Records of locating words and elements:
§

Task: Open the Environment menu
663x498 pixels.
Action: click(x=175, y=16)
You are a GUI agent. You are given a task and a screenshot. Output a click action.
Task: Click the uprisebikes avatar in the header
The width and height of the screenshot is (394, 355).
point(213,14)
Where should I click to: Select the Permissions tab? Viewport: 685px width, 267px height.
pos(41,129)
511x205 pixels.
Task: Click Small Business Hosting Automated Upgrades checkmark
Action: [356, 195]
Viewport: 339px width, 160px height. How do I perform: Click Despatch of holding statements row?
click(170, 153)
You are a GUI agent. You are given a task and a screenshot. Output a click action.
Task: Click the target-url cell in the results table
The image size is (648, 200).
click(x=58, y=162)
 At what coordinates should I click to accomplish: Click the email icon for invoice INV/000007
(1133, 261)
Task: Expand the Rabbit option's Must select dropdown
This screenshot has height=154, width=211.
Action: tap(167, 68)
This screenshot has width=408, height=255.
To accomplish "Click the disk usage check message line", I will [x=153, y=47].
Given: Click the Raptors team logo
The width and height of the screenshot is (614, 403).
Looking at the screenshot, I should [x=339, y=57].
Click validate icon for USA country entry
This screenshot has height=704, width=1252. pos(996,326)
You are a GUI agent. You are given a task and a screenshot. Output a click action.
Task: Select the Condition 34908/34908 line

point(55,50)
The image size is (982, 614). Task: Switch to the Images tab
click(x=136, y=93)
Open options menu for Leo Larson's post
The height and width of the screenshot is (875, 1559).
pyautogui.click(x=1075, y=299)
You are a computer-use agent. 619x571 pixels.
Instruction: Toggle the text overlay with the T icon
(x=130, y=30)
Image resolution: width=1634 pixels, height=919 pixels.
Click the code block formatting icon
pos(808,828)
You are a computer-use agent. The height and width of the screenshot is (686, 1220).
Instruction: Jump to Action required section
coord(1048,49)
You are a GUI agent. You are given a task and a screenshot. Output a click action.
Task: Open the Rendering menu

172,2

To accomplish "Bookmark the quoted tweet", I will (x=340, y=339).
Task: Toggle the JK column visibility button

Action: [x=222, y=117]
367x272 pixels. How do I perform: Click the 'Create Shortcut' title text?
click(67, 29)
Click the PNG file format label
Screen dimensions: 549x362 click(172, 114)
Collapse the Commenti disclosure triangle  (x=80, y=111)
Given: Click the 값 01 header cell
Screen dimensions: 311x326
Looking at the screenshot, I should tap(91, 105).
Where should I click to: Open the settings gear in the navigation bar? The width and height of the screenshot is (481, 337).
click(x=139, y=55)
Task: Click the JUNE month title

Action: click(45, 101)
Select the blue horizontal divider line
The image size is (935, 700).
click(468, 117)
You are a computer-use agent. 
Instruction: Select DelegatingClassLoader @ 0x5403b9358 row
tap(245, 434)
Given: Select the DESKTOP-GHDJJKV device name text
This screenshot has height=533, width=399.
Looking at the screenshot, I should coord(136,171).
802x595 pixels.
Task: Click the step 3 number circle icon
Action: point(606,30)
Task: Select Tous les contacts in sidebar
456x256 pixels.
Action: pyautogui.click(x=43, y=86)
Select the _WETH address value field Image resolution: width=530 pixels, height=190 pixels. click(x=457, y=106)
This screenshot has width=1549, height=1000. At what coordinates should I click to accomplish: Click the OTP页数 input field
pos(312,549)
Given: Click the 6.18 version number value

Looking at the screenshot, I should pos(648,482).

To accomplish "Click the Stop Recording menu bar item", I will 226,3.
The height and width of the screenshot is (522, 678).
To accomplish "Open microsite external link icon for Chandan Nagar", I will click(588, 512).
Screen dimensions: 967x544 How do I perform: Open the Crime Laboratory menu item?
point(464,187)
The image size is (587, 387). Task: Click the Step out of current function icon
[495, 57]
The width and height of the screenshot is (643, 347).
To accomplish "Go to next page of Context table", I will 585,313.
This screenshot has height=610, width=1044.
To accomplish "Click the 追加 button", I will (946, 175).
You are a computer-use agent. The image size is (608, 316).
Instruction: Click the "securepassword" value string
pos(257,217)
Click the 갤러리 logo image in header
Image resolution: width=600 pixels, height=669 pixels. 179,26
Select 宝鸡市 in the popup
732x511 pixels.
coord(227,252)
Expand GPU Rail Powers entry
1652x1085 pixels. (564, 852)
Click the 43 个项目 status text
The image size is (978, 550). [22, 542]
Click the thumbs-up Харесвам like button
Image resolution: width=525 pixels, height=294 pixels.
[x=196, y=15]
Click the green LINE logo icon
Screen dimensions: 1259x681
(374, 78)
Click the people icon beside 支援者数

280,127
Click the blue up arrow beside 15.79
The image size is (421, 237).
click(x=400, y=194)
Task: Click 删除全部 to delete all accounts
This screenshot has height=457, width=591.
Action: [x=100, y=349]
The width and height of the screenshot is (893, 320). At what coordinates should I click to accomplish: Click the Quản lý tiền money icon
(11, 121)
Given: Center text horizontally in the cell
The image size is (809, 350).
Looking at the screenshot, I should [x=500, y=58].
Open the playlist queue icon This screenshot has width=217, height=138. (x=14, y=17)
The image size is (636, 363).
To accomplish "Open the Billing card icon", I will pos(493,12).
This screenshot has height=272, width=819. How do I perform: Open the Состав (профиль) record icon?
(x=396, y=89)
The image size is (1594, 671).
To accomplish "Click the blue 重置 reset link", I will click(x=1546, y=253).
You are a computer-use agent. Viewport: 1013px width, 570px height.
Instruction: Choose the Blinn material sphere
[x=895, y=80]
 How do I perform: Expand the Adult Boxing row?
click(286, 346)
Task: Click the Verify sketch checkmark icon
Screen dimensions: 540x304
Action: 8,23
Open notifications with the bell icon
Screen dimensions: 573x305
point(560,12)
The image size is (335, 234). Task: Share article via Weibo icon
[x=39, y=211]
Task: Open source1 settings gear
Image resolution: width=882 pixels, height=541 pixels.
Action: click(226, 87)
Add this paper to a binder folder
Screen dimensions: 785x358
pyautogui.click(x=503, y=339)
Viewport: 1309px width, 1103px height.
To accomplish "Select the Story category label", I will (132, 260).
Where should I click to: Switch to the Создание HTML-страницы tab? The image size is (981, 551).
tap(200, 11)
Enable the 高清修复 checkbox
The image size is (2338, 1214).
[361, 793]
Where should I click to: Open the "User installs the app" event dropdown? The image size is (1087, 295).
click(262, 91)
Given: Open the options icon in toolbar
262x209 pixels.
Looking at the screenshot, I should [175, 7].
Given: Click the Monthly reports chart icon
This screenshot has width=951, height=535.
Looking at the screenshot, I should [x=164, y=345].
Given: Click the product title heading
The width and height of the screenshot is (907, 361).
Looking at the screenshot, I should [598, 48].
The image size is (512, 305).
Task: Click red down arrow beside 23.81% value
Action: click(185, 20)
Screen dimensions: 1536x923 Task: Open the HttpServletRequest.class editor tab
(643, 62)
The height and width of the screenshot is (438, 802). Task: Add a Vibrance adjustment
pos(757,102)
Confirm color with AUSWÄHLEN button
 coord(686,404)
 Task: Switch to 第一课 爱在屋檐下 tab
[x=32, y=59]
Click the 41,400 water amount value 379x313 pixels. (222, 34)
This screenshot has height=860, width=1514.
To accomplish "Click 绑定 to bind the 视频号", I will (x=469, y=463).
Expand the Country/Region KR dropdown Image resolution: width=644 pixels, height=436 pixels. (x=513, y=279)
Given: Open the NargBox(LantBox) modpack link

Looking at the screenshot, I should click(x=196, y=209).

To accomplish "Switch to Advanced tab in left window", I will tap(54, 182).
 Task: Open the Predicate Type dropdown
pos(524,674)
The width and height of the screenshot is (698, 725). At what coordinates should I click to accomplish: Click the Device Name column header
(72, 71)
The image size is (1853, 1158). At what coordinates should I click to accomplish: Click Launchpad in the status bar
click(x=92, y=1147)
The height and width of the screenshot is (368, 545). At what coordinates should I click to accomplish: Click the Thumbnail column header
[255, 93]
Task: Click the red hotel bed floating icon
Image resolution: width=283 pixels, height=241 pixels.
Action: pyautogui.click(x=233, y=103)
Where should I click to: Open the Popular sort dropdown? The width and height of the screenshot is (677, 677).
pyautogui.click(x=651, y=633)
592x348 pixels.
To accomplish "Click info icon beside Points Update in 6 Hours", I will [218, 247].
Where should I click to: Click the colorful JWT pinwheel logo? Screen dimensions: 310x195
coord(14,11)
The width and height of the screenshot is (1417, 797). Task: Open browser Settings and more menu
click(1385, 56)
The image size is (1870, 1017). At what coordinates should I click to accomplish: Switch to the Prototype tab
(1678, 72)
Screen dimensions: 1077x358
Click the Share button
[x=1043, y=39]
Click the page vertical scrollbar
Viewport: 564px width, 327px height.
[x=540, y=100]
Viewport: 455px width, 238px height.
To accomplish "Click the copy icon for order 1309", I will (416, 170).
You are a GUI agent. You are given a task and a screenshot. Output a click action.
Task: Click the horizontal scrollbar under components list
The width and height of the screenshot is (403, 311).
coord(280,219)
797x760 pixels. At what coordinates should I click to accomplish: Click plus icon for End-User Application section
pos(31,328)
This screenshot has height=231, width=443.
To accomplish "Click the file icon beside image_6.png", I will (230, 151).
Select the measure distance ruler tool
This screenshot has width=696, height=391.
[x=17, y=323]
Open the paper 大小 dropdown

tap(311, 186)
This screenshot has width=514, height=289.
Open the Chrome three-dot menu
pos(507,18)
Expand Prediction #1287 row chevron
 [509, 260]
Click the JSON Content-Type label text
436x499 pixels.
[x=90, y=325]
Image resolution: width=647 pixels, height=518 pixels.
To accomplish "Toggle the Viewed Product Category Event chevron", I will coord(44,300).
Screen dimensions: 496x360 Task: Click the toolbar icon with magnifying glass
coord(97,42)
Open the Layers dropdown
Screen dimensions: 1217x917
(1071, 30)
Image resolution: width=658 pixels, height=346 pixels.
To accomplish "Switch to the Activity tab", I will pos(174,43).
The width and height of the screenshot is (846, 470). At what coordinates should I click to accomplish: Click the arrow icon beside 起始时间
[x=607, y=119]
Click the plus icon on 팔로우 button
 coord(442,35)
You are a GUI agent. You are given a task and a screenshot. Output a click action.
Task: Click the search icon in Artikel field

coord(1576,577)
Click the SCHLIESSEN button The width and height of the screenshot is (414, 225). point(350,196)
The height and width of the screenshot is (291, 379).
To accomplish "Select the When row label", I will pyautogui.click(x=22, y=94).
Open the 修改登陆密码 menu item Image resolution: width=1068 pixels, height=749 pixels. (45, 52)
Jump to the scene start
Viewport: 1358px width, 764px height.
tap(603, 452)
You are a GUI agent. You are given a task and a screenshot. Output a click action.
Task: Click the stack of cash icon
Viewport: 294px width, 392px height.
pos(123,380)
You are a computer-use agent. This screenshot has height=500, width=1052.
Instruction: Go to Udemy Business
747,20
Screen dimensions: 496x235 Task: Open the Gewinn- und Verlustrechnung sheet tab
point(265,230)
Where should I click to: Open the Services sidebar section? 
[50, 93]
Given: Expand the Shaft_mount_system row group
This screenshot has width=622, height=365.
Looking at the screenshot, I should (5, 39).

§

▶ Problem details: Which lines of the listing above contain the string "User"? Show each of them in full.

▶ Complete answer:
Where should I click to: Open the "User installs the app" event dropdown? The image size is (1087, 295).
797x760 pixels. At what coordinates should I click to accomplish: Click plus icon for End-User Application section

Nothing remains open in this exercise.